*Task*. Report every line of the data where the string "marker" appears.

○ ○ ○ ○ ○ ○ ○

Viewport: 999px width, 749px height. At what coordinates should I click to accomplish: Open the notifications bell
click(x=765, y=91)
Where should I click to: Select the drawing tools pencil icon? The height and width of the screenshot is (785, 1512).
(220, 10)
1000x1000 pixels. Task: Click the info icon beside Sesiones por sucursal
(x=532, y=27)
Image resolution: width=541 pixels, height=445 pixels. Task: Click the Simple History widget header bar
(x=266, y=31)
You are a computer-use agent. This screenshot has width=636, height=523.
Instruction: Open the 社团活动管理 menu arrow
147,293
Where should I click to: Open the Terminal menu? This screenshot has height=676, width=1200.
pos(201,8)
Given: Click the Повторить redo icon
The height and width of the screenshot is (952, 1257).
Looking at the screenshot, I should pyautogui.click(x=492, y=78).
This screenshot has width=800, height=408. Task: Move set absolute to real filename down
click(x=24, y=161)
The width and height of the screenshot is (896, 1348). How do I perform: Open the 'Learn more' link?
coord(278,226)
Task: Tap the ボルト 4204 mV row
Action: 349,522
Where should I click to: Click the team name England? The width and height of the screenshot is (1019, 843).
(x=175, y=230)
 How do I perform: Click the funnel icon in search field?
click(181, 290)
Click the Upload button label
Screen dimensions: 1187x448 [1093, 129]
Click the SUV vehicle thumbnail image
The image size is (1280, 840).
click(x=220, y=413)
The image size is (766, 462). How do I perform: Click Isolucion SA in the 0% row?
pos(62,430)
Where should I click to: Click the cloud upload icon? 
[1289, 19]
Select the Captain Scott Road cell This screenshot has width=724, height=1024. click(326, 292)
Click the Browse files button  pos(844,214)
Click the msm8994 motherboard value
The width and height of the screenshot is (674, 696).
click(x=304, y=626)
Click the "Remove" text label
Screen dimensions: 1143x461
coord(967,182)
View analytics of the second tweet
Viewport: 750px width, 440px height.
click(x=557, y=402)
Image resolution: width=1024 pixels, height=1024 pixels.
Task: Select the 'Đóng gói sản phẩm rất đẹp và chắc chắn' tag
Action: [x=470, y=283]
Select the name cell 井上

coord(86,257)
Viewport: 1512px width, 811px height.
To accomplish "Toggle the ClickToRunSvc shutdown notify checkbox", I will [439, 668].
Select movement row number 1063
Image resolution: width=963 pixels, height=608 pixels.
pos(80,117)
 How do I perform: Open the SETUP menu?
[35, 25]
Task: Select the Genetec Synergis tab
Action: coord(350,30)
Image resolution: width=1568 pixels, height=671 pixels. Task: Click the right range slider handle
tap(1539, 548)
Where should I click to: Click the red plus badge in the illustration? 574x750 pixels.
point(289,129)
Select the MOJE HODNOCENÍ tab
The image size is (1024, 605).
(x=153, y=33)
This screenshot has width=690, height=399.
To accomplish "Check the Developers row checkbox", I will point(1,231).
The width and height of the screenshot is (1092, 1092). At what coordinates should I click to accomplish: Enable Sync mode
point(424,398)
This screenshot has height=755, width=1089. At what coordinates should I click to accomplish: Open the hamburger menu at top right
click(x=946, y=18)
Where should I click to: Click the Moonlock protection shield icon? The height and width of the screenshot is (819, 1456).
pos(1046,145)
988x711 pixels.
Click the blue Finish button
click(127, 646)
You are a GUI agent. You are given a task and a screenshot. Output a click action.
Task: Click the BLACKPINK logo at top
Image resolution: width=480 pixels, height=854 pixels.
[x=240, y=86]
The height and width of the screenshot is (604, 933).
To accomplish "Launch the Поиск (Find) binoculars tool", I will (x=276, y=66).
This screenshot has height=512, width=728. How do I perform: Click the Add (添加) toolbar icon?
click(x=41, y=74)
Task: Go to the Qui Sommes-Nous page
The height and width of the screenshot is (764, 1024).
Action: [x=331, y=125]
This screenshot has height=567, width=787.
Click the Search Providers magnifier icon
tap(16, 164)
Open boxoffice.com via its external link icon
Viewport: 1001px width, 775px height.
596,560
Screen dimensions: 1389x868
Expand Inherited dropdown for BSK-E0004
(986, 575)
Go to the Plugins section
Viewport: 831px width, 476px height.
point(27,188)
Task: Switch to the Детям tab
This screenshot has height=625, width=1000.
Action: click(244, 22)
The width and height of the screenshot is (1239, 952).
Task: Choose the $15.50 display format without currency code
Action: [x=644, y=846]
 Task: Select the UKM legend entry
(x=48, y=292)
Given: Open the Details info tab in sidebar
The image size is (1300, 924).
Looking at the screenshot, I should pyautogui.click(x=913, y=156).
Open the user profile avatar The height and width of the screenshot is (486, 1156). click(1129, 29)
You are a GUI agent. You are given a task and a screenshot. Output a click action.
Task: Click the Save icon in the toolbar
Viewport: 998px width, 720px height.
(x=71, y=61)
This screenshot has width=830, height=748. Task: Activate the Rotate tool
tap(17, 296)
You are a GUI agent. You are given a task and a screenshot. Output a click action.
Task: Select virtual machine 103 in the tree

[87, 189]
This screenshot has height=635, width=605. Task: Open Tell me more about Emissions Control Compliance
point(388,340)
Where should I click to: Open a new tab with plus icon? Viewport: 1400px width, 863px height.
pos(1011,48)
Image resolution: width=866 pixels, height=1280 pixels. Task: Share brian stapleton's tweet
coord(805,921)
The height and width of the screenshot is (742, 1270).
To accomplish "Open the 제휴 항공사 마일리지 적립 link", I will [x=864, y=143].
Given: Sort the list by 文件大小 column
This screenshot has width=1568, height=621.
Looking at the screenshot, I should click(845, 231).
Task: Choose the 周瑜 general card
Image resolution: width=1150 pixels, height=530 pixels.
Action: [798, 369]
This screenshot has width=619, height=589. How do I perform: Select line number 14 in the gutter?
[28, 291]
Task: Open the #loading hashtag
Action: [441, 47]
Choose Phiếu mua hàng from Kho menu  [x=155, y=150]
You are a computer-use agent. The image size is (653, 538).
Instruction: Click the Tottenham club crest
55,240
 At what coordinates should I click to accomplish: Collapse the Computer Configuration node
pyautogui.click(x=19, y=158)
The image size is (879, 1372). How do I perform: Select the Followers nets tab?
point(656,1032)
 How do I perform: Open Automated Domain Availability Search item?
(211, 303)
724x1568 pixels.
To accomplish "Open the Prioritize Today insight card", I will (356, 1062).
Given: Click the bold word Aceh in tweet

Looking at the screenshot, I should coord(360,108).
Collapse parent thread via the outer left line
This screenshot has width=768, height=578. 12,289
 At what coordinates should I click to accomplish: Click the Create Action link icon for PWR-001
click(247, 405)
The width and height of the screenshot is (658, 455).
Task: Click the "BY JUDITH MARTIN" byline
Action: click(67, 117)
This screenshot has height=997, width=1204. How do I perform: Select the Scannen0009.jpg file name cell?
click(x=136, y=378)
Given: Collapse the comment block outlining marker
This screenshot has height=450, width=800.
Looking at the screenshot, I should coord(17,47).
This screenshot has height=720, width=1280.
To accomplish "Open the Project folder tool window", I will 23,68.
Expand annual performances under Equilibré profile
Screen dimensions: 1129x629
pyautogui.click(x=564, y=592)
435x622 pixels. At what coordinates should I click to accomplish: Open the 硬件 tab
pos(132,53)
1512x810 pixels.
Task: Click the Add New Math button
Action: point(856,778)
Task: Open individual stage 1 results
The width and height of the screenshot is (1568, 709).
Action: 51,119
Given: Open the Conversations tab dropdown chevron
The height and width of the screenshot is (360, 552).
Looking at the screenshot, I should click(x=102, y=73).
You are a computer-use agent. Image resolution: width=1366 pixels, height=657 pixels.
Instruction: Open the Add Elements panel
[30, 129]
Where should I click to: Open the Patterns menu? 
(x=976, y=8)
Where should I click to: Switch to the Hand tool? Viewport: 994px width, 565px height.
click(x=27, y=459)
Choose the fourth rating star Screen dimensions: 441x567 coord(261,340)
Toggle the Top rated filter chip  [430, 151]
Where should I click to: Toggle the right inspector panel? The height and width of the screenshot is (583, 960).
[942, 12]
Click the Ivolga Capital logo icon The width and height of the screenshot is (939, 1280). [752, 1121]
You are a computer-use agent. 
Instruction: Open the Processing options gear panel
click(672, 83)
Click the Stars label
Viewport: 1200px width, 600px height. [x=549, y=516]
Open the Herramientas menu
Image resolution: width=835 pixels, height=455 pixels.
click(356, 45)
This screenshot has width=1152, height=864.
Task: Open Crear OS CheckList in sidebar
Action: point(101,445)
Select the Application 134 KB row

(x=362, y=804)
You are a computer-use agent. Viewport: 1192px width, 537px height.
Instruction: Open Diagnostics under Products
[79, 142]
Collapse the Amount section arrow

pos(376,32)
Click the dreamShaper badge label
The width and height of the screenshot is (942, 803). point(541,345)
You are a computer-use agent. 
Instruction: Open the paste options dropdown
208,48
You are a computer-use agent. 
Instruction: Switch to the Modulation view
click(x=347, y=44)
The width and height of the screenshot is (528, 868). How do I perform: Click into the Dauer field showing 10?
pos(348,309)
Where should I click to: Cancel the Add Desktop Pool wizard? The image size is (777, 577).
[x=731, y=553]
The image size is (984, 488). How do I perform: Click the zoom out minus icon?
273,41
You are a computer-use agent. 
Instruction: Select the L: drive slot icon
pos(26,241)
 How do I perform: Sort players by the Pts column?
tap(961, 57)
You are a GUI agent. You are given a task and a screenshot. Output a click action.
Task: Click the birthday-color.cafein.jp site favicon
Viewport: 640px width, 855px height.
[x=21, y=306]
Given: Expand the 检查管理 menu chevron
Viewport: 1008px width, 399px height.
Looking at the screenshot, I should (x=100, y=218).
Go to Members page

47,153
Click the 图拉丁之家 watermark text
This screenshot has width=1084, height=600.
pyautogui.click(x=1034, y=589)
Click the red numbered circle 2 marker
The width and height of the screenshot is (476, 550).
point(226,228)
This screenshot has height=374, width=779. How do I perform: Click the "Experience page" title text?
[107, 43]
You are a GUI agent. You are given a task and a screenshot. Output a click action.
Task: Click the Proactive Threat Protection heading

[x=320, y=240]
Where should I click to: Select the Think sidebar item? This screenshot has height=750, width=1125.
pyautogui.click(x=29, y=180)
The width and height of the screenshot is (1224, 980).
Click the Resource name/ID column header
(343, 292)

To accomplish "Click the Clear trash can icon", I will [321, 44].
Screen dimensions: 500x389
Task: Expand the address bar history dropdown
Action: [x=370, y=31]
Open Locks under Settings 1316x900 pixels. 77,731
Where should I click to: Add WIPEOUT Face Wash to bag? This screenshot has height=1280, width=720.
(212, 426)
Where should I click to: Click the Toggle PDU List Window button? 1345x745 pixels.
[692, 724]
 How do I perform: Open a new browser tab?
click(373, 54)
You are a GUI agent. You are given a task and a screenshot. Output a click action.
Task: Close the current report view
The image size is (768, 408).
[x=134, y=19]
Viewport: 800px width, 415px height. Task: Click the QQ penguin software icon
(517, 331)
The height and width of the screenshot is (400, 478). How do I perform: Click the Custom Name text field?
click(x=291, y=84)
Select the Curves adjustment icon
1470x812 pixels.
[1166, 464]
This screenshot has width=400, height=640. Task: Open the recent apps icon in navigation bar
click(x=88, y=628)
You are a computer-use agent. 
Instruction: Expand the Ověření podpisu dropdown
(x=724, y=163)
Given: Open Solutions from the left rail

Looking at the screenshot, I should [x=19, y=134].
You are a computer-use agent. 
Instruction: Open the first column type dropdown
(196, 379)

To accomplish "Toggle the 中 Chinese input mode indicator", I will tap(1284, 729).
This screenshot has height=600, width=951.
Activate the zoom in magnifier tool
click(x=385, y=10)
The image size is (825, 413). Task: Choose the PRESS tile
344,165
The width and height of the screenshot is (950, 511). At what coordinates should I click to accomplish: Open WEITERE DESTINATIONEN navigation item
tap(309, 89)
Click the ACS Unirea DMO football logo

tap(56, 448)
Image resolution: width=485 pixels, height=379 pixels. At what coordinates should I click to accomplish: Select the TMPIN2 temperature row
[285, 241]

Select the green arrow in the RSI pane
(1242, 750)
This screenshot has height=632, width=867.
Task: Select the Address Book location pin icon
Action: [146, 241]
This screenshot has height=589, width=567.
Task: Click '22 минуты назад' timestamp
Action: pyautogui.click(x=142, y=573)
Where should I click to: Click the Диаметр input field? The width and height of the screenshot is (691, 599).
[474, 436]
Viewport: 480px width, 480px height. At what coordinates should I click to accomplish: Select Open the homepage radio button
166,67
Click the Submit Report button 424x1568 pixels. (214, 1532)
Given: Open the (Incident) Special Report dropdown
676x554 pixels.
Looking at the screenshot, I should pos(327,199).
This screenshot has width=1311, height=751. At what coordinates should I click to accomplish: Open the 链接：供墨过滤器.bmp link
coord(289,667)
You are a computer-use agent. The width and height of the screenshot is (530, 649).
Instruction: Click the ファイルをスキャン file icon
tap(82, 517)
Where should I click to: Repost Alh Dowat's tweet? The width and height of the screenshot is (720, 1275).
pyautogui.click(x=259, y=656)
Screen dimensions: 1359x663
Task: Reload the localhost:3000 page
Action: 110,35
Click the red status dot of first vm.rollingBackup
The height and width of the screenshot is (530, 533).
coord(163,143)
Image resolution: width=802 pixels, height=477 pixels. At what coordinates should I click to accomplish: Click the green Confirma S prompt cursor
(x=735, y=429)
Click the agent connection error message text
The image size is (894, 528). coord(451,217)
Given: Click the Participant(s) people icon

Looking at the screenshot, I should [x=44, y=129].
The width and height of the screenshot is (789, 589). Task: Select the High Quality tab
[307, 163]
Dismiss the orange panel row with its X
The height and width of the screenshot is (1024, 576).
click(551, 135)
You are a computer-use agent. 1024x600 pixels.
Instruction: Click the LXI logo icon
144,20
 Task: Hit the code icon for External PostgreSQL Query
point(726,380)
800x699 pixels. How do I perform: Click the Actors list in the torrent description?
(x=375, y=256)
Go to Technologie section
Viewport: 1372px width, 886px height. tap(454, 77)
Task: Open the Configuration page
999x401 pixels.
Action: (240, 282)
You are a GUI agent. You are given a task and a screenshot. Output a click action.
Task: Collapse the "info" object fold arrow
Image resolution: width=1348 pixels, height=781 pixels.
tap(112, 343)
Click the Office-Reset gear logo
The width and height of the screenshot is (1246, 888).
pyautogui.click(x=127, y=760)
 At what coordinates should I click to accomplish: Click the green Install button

○ ○ ○ ○ ○ ○ ○

*Task response*.
Given: Collapse the comment block outlining marker
Click the red numbered circle 2 marker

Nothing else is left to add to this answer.